If you’re looking for a reason why pest management is so important in food processing facilities, just look at the pests themselves.

Crawling pests like cockroaches and ants can pick up and transfer harmful bacteria. Flies can spread disease-causing organisms when they land – and they land frequently. Rats and mice are known to spread bacteria like Salmonella and E.coli, as well as more than 35 diseases worldwide, such as Hantavirus, according to the Centers for Disease Control and Prevention (CDC).

But pest management is important for reasons that go beyond the actual pests. Take the Food Safety Modernization Act (FSMA) into account, and you’ll realize you have every reason to strengthen your pest control program and documentation efforts.

By FSMA’s standards, you need to not only follow and implement a risk-based prevention program to protect your product and consumer base, but also be audit-ready at any time. Success on your third-party audit hinges on documentation, and the pest management portion can make all the difference in your score – it accounts for up to 20 percent.

__Collected data entries__.
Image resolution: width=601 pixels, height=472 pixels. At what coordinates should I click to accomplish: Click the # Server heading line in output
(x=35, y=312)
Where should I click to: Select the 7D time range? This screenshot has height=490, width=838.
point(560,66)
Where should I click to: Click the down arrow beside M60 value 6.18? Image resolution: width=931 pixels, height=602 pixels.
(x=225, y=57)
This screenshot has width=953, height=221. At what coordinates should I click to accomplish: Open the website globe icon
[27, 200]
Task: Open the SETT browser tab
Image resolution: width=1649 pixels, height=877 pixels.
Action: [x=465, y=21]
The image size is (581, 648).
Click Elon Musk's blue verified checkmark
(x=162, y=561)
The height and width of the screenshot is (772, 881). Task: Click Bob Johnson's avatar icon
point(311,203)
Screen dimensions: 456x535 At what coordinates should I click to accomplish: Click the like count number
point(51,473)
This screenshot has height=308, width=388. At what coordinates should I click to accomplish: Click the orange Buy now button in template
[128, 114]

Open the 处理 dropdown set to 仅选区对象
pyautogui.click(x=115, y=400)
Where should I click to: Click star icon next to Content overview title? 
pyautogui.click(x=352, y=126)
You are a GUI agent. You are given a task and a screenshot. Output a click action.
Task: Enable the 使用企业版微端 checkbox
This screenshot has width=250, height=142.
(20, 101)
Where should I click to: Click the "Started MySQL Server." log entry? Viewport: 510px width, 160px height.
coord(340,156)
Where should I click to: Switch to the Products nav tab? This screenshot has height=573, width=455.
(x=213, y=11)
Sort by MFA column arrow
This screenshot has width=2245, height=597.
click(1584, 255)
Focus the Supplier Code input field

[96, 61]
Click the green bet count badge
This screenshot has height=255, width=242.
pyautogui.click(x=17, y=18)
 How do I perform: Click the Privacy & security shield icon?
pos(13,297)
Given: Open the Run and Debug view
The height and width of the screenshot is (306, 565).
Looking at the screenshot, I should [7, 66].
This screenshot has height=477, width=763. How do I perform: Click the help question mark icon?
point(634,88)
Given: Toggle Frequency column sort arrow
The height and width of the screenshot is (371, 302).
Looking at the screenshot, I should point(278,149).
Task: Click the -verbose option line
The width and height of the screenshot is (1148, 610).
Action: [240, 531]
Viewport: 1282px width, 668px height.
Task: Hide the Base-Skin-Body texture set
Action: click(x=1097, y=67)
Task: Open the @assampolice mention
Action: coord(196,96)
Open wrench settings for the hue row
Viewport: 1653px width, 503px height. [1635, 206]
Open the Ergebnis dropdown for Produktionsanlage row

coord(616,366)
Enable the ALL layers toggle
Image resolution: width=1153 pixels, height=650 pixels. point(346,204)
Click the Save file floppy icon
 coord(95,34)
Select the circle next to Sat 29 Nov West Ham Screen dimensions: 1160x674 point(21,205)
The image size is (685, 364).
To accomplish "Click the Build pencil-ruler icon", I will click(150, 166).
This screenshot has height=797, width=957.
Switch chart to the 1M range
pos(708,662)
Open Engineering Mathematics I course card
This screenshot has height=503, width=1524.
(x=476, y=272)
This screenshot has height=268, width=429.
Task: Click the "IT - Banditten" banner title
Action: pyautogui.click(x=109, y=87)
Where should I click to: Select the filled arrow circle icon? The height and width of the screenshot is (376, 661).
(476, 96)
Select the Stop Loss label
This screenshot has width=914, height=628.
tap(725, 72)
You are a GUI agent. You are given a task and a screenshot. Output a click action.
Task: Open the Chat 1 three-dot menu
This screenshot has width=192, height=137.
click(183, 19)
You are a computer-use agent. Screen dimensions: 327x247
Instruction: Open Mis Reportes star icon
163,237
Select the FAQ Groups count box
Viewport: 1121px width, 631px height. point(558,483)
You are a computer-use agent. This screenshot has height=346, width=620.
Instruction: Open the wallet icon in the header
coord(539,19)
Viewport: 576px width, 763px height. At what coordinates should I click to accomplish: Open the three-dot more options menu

__Work to complete__.
Reproduce word for word the part of the pest management text above between "By FSMA’s standards, you" and "to 20 percent.", inclusive.

__Exercise output__.
By FSMA’s standards, you need to not only follow and implement a risk-based prevention program to protect your product and consumer base, but also be audit-ready at any time. Success on your third-party audit hinges on documentation, and the pest management portion can make all the difference in your score – it accounts for up to 20 percent.